* Task statement: Your response should consist of the entire listing, transcribed exactly, with every image left out.

* Supplied data:
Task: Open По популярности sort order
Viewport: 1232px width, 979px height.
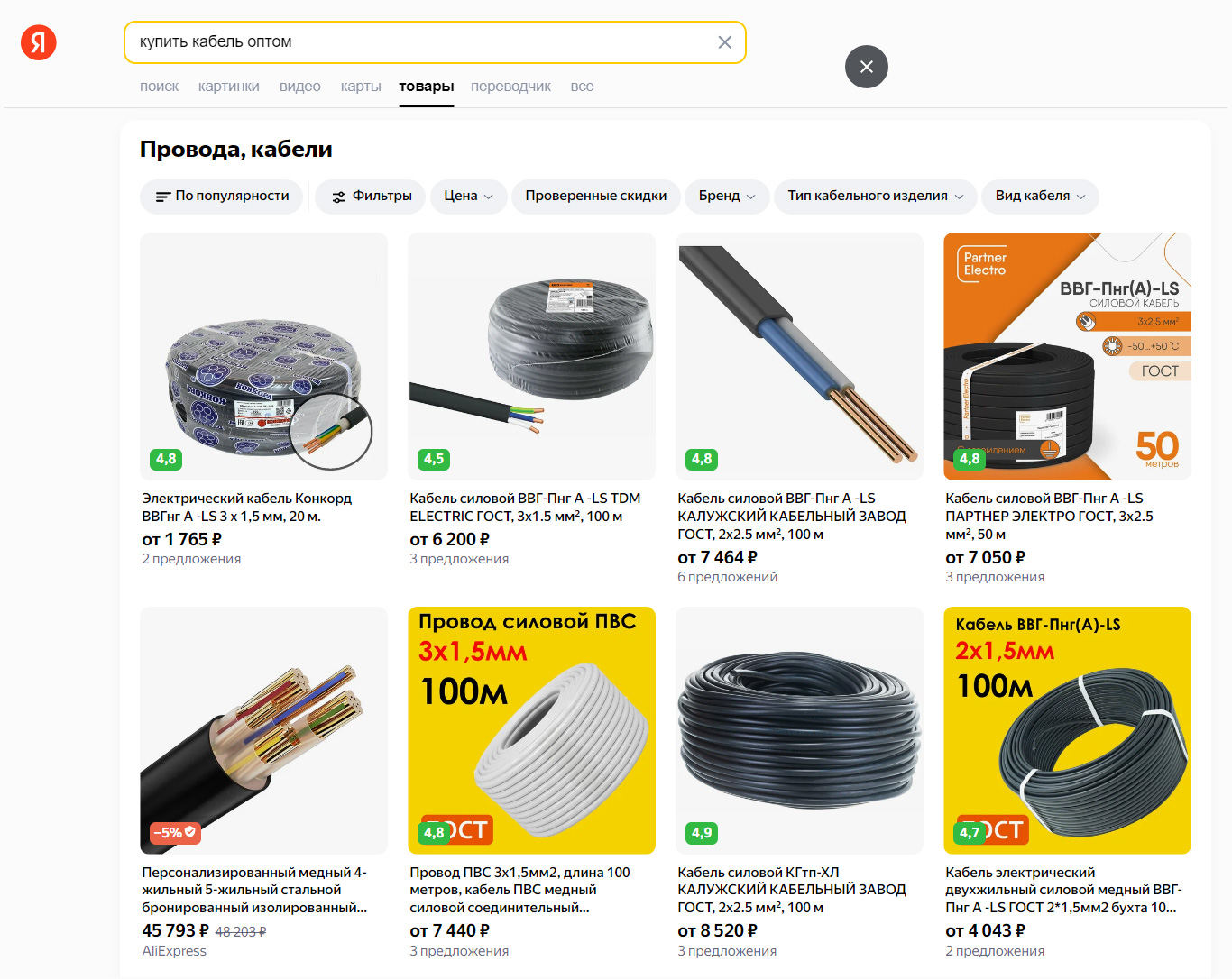Action: point(223,197)

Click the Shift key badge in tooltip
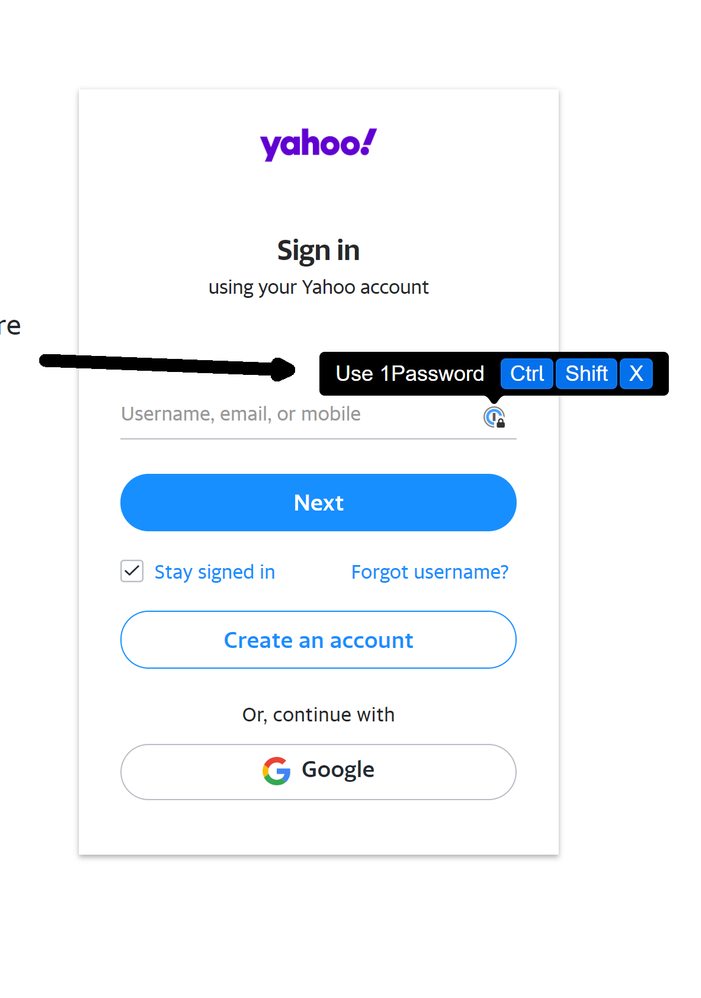(586, 374)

* Task answer:
Task: Open По популярности sort order
Viewport: 1232px width, 979px height.
Action: point(223,197)

Click the Shift key badge in tooltip
(586, 374)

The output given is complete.